* [Objetivo]:
Convierte en una lista breve el párrafo del fragmento sobre la meritocracia que comienza con «El mundo, tal y como se nos presentaba entonces». Conserva sus datos principales.

* [Fragmento seleccionado]:

★ ★ ★ ★ ★

El mundo, tal y como se nos
presentaba entonces, era relativamente justo. El mito de la meritocracia,
desarrollado a través de la obra de Young de 1956, venía a plantear que, en una
sociedad en que el peso de la herencia era cada vez menor, aquellos que se
esforzaran por ser buenas personas y buenos ciudadanos acabarían siendo
recompensados por el sistema educativo y productivo, se acabarían convirtiendo
en “hombres y mujeres de provecho” lo que, en último término, les permitiría
acceder a un estado de satisfacción de necesidades que, tal y como dijimos
anteriormente, si bien no puede considerarse sinónimo de la felicidad, se le
parece bastante. Es obvio que la meritocracia no es más que eso, un mito, y que
la herencia sigue contando mucho, como han demostrado, entre otros, Piketty
(2013), por lo que el sistema nunca fue tan justo como en algún momento nos
hicieron creer que era. Pero si algo ha cambiado en los últimos años es que la
concepción de la educación de las clases altas se ha convertido en hegemónica,
en el sentido que le daba Gramsci al término, de manera que lo que en un
momento era propio de solo una parte de la sociedad tiende hoy en día a
extenderse, lo que genera no pocos quebraderos de cabeza, y que, curiosamente,
en una época en que todos los agentes implicados parecen estar de acuerdo en
que el objetivo de la educación es que los niños sean felices, hoy en día se
producen cada vez más personas insatisfechas con la vida que tienen que vivir,
lo que, al igual que decíamos anteriormente, si bien puede que no sea exactamente
un sinónimo de “infelicidad” al menos se le parece bastante.

★ ★ ★ ★ ★

* [Extracto de datos]:
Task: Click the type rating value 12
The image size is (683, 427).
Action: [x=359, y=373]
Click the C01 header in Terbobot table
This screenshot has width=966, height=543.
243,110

★ ★ ★ ★ ★

* [Solución]:
- El mundo se presentaba entonces como relativamente justo.
- El mito de la meritocracia, desarrollado en la obra de Young de 1956, sostenía que, en una sociedad donde la herencia pesaba cada vez menos, quienes se esforzaran por ser buenas personas y buenos ciudadanos serían recompensados por el sistema educativo y productivo.
- Esa recompensa los convertiría en «hombres y mujeres de provecho» y les permitiría satisfacer sus necesidades, un estado que no equivale a la felicidad pero se le parece bastante.
- La meritocracia es solo un mito. La herencia sigue contando mucho, como han demostrado, entre otros, Piketty (2013), y el sistema nunca fue tan justo como se hizo creer.
- En los últimos años, la concepción de la educación propia de las clases altas se ha vuelto hegemónica, en el sentido de Gramsci, y tiende a extenderse a toda la sociedad, lo que genera no pocos problemas.
- Aunque todos los agentes implicados coinciden en que el objetivo de la educación es la felicidad de los niños, cada vez hay más personas insatisfechas con su vida. Esa insatisfacción, si no equivale exactamente a la «infelicidad», se le parece bastante.